Scary Movie\ has become a movie monster in its own right—the horrible beast that refuses to die. And with comedic triumphs like ""The Naked Gun"" and ""Airplane!"" behind him, director David Zucker seemed like the perfect replacement for the Wayans brothers at the helm of the ""Scary Movie"" franchise.
However, it appears that both he and ""Scary Movie"" have lost their way since their respective heydays. ""Scary Movie 4,"" the series' new entry, meanders in childish toilet humor—and unfunny toilet humor at that—and is a far distance from where Marlon and Shawn Wayans left it years ago.
""SM 4"" follows Anna Faris, back as Cindy Campbell, as she tries to survive an alien attack, a haunted house, a creepy village and a ""Jigsaw"" look-alike with co-stars Regina Hall and series newcomer Greg Bierko.
But the plot, as always, is just a loose frame in which a bunch of funny things are supposed to
happen. Unfortunately, they don't. The movie instead feels obliged to parody the newest films rather than the ones that would be the best for parody.

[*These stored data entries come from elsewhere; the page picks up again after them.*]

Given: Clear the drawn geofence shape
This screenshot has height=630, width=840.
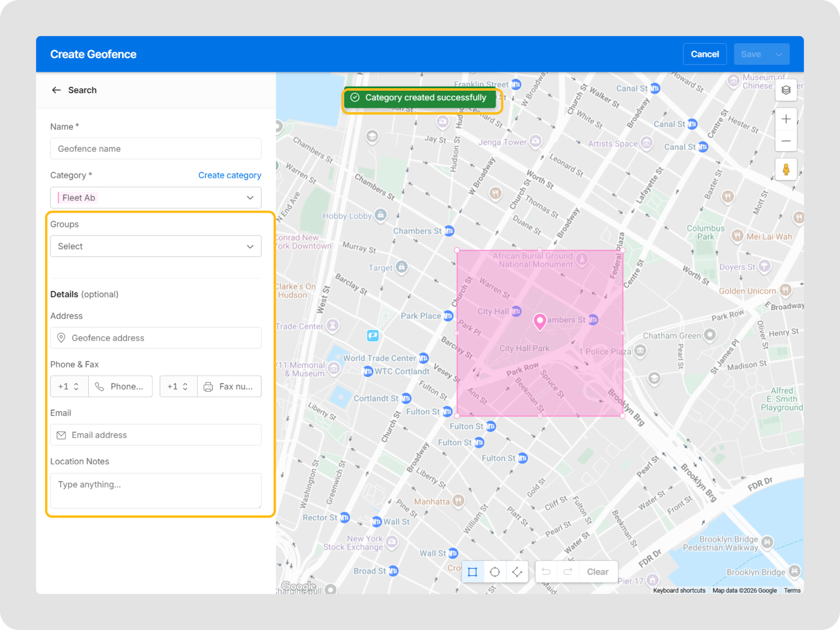Looking at the screenshot, I should click(597, 572).
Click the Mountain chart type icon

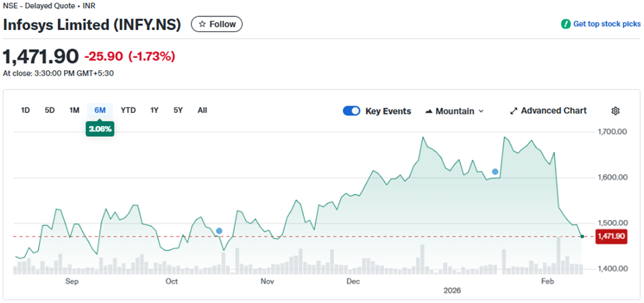click(x=429, y=111)
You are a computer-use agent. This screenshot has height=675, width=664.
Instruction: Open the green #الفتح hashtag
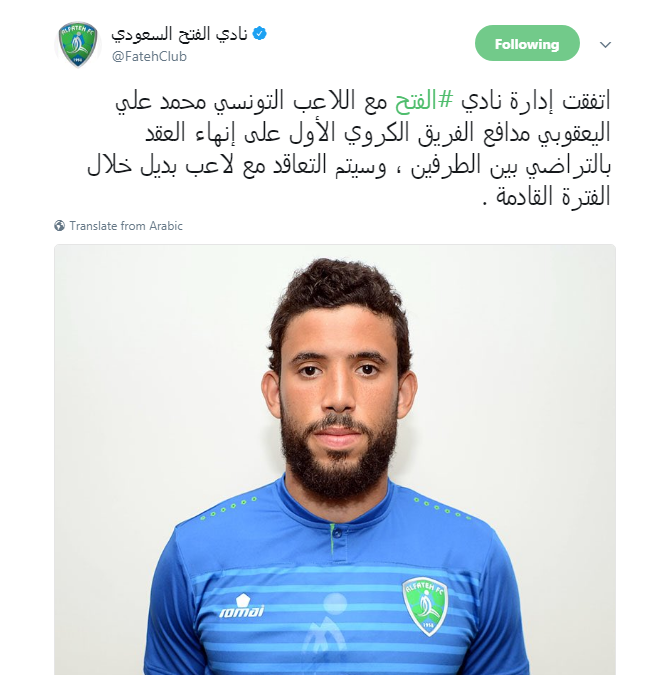(424, 101)
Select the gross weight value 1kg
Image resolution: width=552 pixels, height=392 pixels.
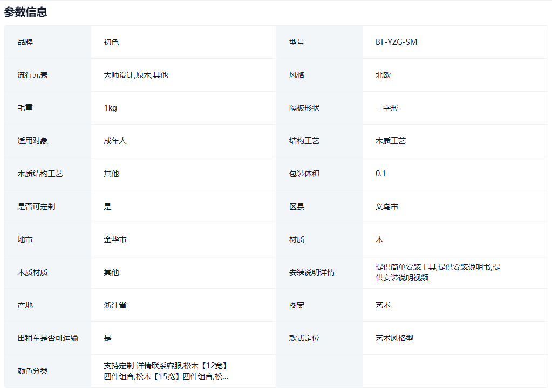[110, 108]
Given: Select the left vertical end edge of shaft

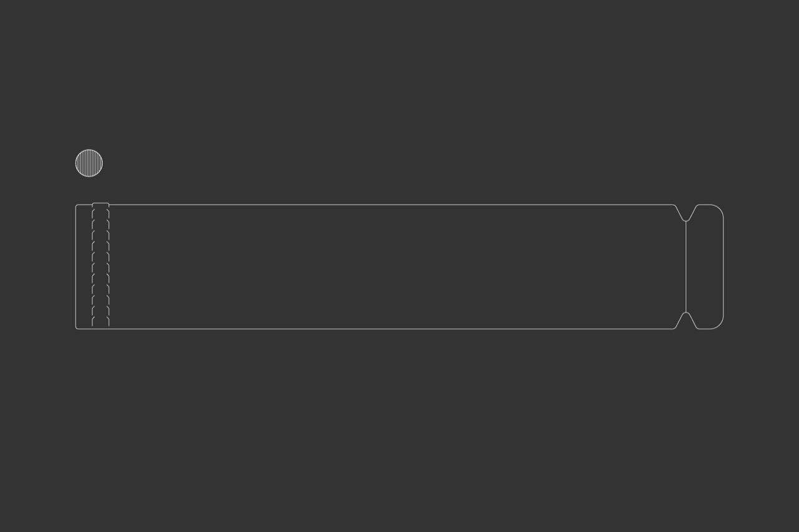Looking at the screenshot, I should point(76,266).
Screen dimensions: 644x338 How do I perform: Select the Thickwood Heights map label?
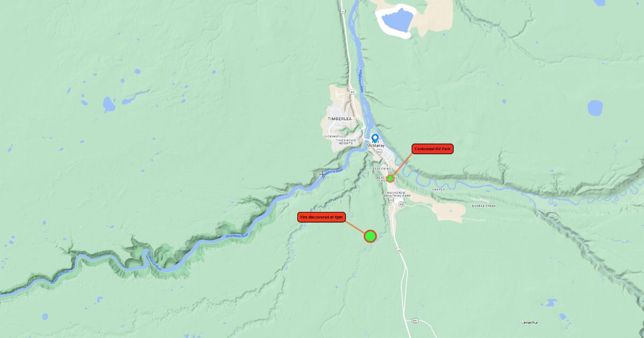coord(346,142)
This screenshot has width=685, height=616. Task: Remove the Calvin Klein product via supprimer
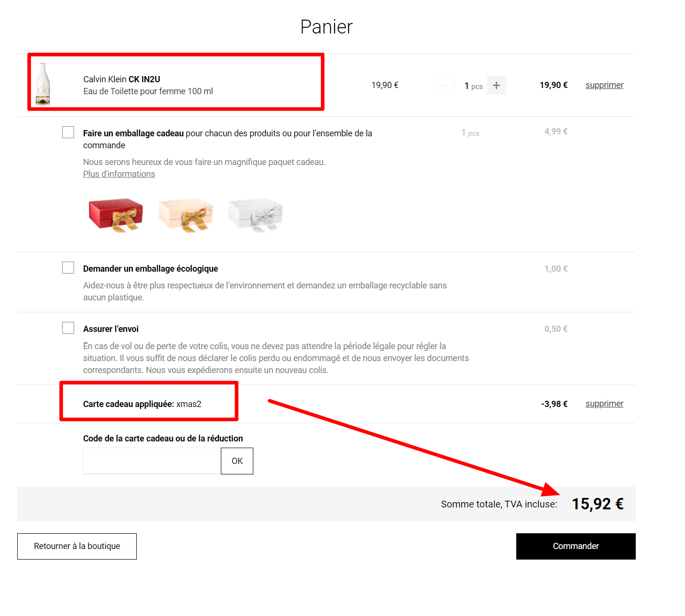click(604, 85)
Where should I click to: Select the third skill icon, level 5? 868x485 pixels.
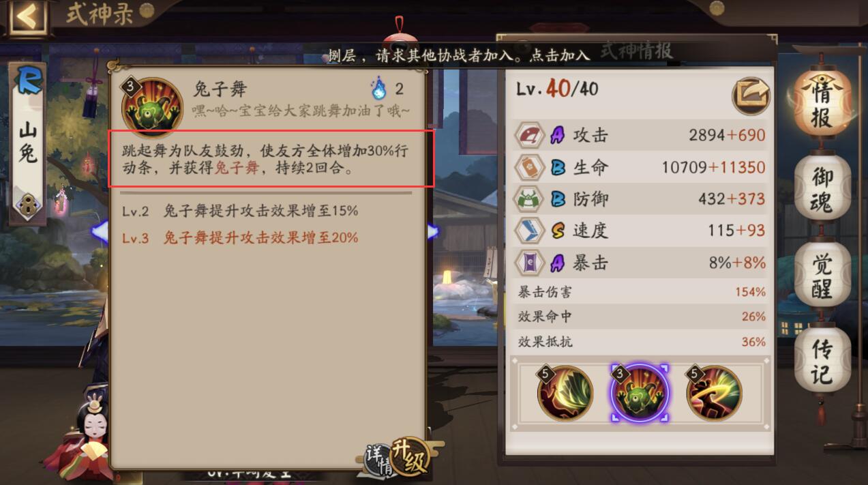[714, 393]
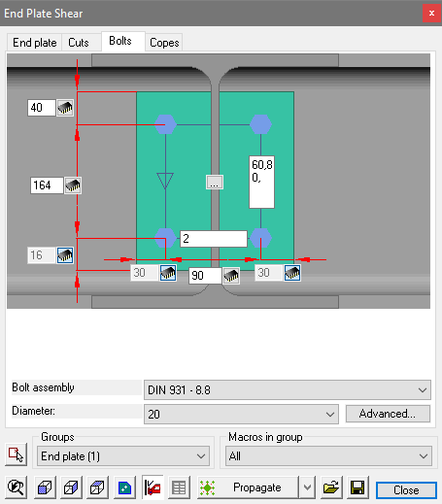This screenshot has height=504, width=442.
Task: Click the zoom to macro magnifier icon
Action: point(16,487)
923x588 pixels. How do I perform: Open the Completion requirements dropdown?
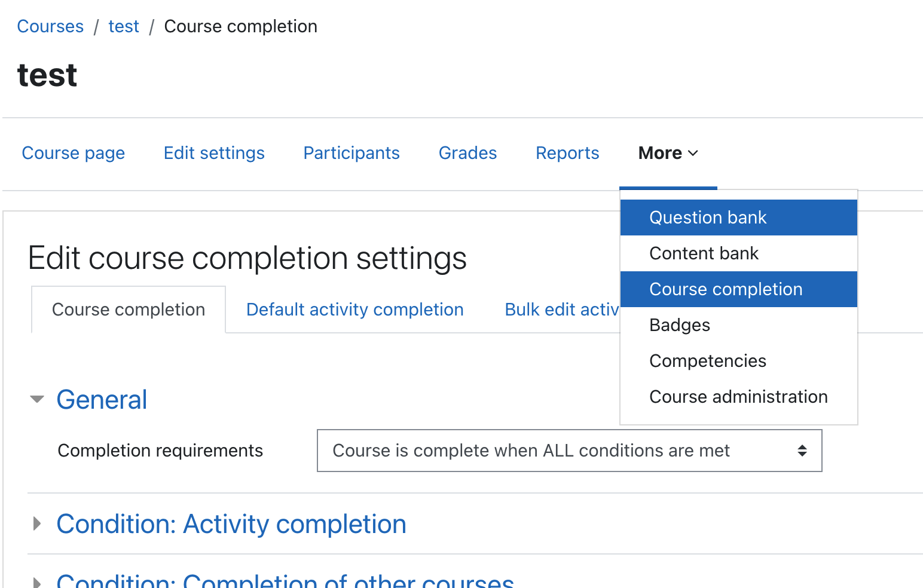(x=570, y=451)
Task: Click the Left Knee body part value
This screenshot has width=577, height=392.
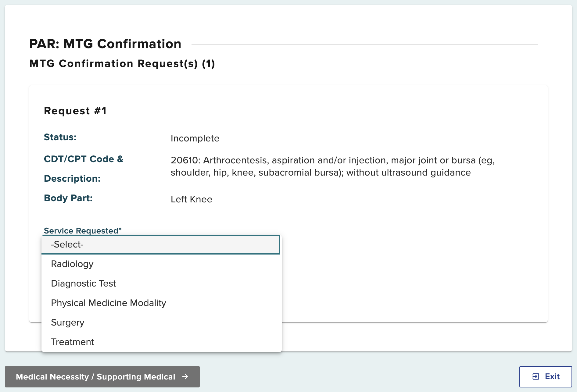Action: (191, 199)
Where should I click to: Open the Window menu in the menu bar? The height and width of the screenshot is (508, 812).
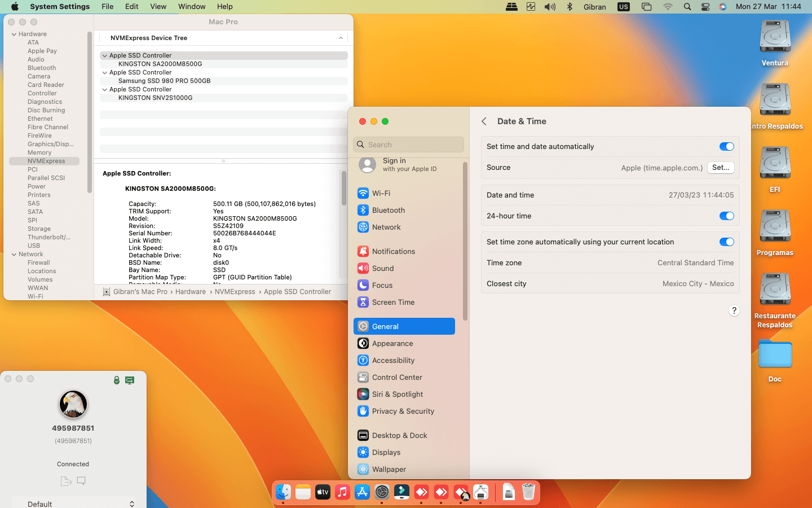point(192,7)
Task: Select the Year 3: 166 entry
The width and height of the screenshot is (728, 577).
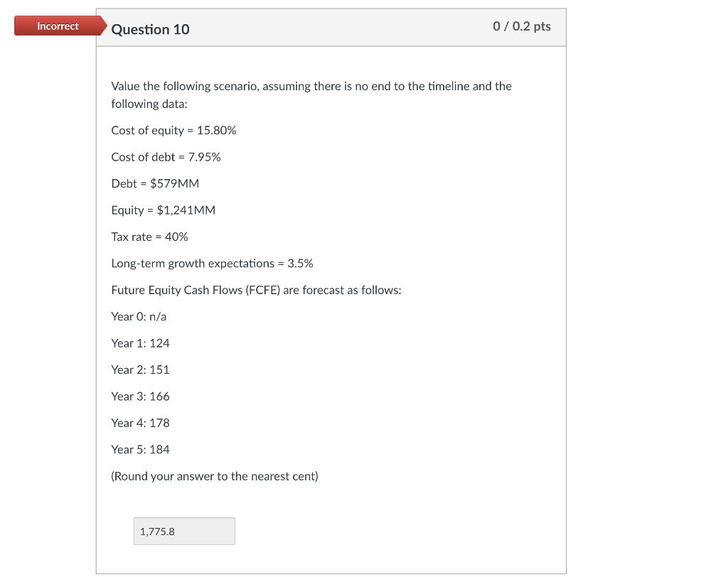Action: [140, 397]
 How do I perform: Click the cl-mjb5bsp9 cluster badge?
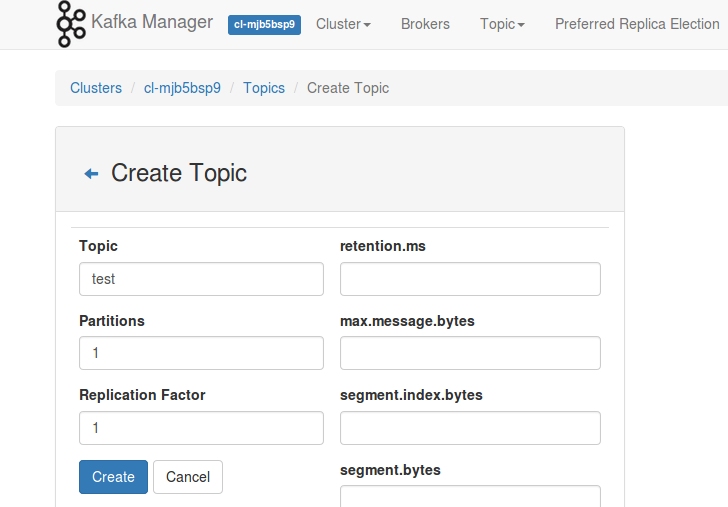[x=264, y=24]
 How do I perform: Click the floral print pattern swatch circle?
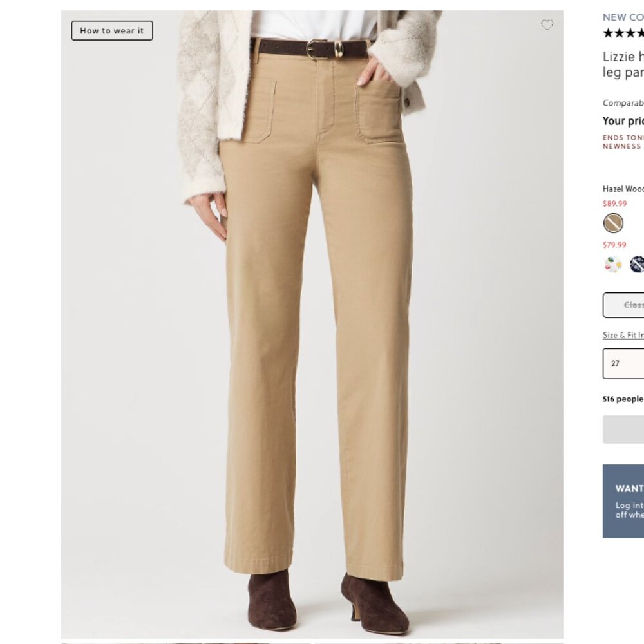[x=613, y=264]
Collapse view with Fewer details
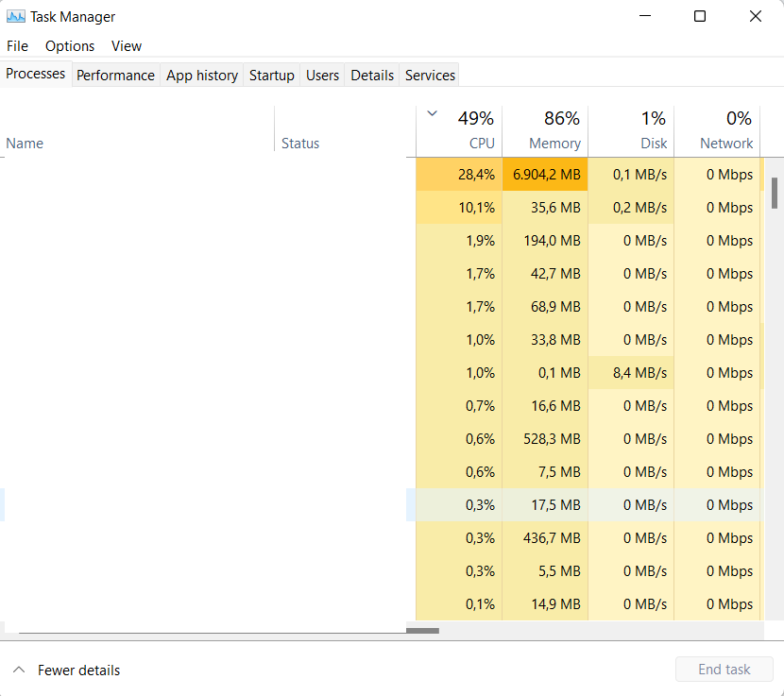Viewport: 784px width, 696px height. click(x=66, y=670)
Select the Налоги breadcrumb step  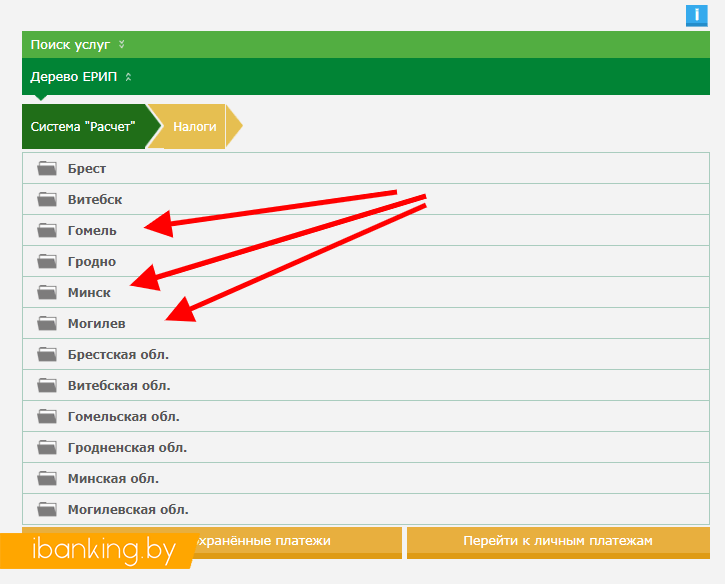(194, 127)
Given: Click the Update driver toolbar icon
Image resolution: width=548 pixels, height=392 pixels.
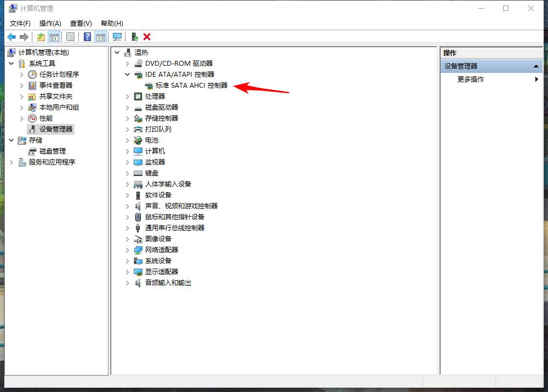Looking at the screenshot, I should (134, 37).
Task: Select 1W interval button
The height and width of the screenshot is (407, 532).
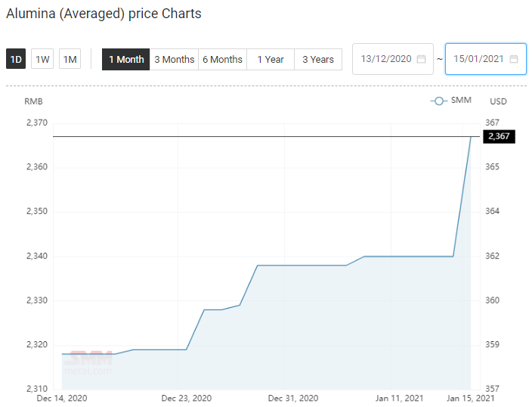Action: (42, 59)
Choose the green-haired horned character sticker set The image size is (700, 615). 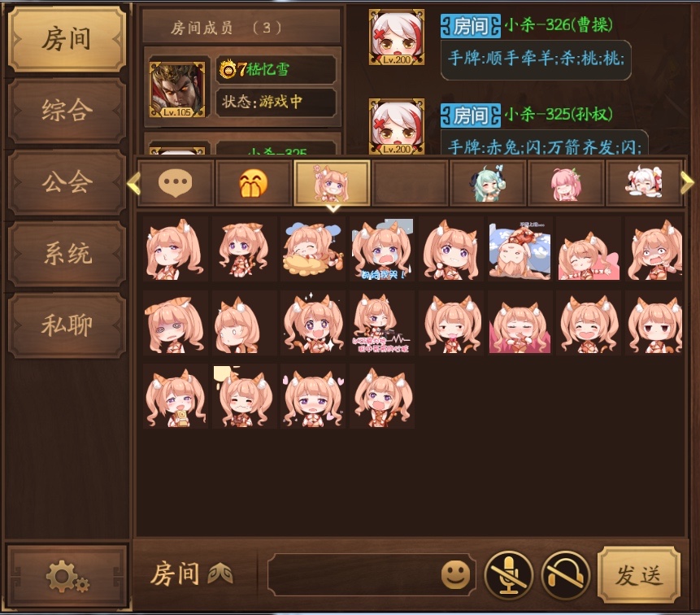pyautogui.click(x=488, y=183)
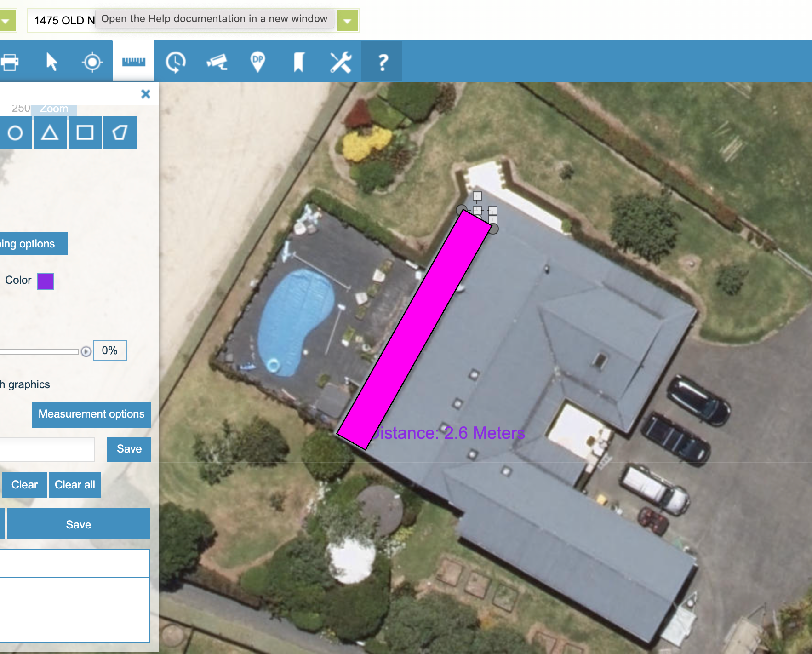Expand the green dropdown beside the address search
Screen dimensions: 812x654
coord(347,21)
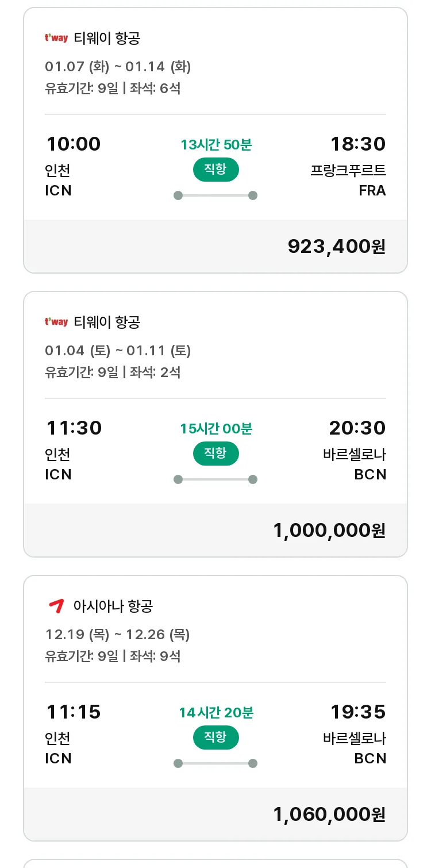The height and width of the screenshot is (868, 431).
Task: Tap the route line under the 13시간 50분 duration
Action: point(216,195)
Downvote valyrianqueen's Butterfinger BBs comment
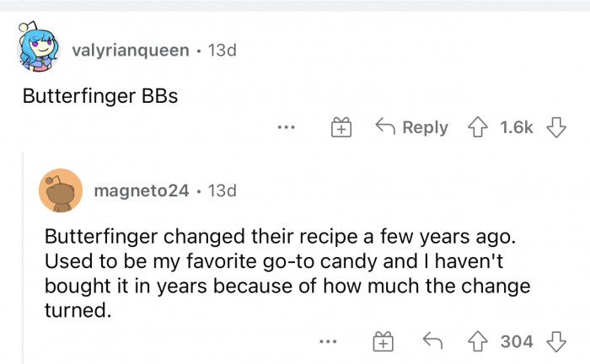The image size is (590, 364). [x=555, y=127]
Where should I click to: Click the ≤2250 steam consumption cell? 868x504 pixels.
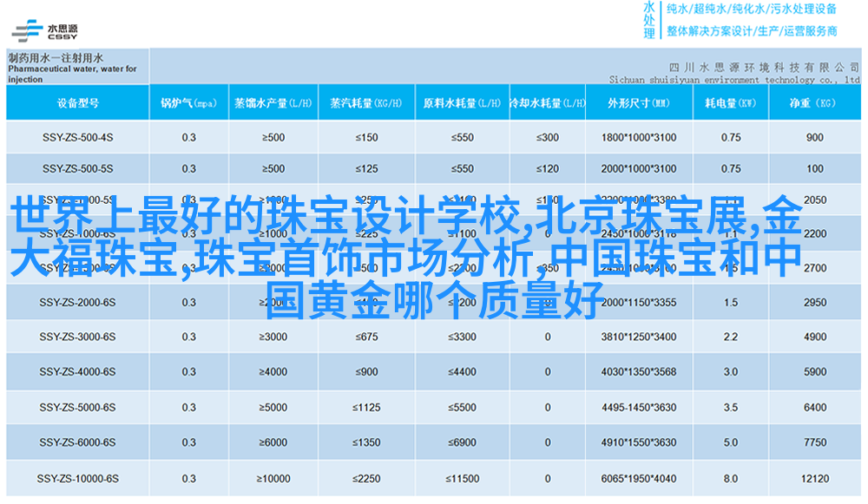point(366,478)
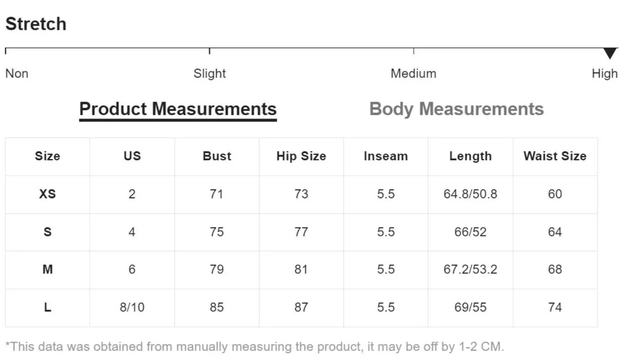This screenshot has height=364, width=619.
Task: Click the Size column header
Action: pos(47,156)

The makers of ""SM 4"" should have had the foresight to see that ""Brokeback Mountain"" parodies and jokes about Tom Cruise's couch jumping with Oprah and Michael Jackson would have become passé by now. And instead of making light of these pop-culture moments and moving on, ""Scary Movie"" drives many of their jokes into the ground, wringing any last drop of humor that it can.
One bright spot is Leslie Neilsen, a veteran of Zucker's direction, in his brief appearances as the president. When given the right bits of physical comedy, there is still no one better than Nielsen, who provides a majority of the few laughs that are in the film.
Faris and Hall, the series' veterans, seem bored in their roles, and that says nothing of their acting. If in the first movie they were playing parodies of horror film actors, then by this point they are playing parodies of parodies. Bierko, who plays the Tom Cruise character from ""War of the Worlds,"" seems amateurish and never really finds his pace.
The film's biggest problem is that none of the characters relate to one another; they all seem to be used as gags. Even some of the starring actors only appear when they're needed for a joke and then vanish. It also tries to get some laughs using celebrities in cameo roles, but their inclusion seems forced and not particularly appropriate for the parts.
""SM4"" seems not to have the discipline to create a coherent plot arc, and the movie has a choppy, disjointed feel to it. The best parodies of films (such as ""Young Frankenstein,"" ""Airplane!"" or even the first ""Scary Movie"") found a way to bring parodies into the picture while staying in the same plot with the same characters through the whole film. ""SM4"" does not.
There are a few funny moments in ""SM 4"" but none of them are gut-busting. There will be a few chuckles and a couple of laughs, but there's nothing in the film that makes it particularly funny. More than anything, it is a movie that is going through the motions in a franchise that has grown a little stale and lost the edgy humor that it began with.
""Scary Movie 4"" signals a series in dire need of retooling, and even that may be too late. It scrapes through its 83-minute running time looking for humor in all the wrong places. It has lost the satire that guided the first movie. Like some of the scary movies that it has parodied, ""Scary Movie"" may have outlived its timeliness and significance. Maybe it's time the monster died for good.